Dexter Palmer's first novel, The Dream of Perpetual Motion, was published on March 2 by St. Martin's Press. He holds a Ph.D. in English Literature from Princeton University and lives in Princeton, N.J.
On your nightstand now:
The Bascombe Novels, an omnibus collection by Richard Ford. Sitting beneath that is The Windup Girl by Paolo Bacigalupi. Over the past couple of years I've also been slowly working my way through the King James Bible, with the assistance of The Oxford Bible Commentary: I'm up to Isaiah and have stalled out for the moment, but the books are still on my metaphorical nightstand, so I claim credit for them.
Favorite book when you were a child:
Carlo Collodi's Pinocchio. My local library had a copy that featured illustrations that had somehow managed to escape the influence of the Disney version--they were genuinely frightening, like all the best children's literature.
Your top five authors:
This list changes from day to day, but on this particular day, in no particular order (other than alphabetical), I'd say:
Isaac Asimov. I haven't read an Asimov novel in a long time, but there was about a year of my childhood when Asimov was the only novelist I read for pleasure, book after book after book. Over a yard of my shelves is made up of old Asimov paperbacks.
Joan Didion. Especially her nonfiction. I'm happy to read her writing on whatever subject she chooses.
William Gaddis. Gaddis is a writer's writer--he loves formal experimentation, and accessibility isn't the first thing on his mind--but that's not a bad thing.

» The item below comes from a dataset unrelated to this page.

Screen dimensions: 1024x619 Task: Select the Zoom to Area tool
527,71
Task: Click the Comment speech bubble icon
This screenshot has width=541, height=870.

Douglas Hofstadter. Gödel, Escher, Bach and Le Ton beau de Marot are great examples of how to handle interdisciplinary thinking without giving short shrift to either the arts or the sciences.
Steven Millhauser. Great prose, evocative settings, and a strange sense of humor. Edwin Mullhouse is my favorite book of his.
Book you've faked reading:
Thomas Hobbes's Leviathan, multiple times in college and grad school. I'll get to it eventually. (Maybe.)
Book you're an evangelist for:
Joseph and his Brothers by Thomas Mann, translated by John E. Woods. A retelling of the Joseph story in Genesis blown up to life size, it has all the sprawling esoteric showiness of a postmodern encyclopedic novel like Infinite Jest, coupled with the meticulous discipline and structural control of a modernist work like Ulysses.
Book you've bought for the cover:
Two, actually: Desperation by Stephen King and The Regulators by King's literary alter ego, Richard Bachman. The hardcover editions had beautiful covers by Mark Ryden that formed a larger single image when placed side by side and thematically reflected the content of the two books.
Book that changed your life:
Gravity's Rainbow, a copy of which I found remaindered in a Waldenbooks in a Florida shopping mall when I was a teenager. I bought it only because it was cheap and had a cool title; years later I ended up writing one of my dissertation chapters on Pynchon.
Favorite line from a book:
Almost any line of dialogue from Raymond Chandler's The Big Sleep or any other Chandler novel for that matter. ("Tall, aren't you?" "I didn't mean to be.")
Book you most want to read again for the first time:
The Monk by Matthew Lewis. If I re-read it I won't be nearly as shocked as I was the first time, since I'll actually be expecting--well, you know.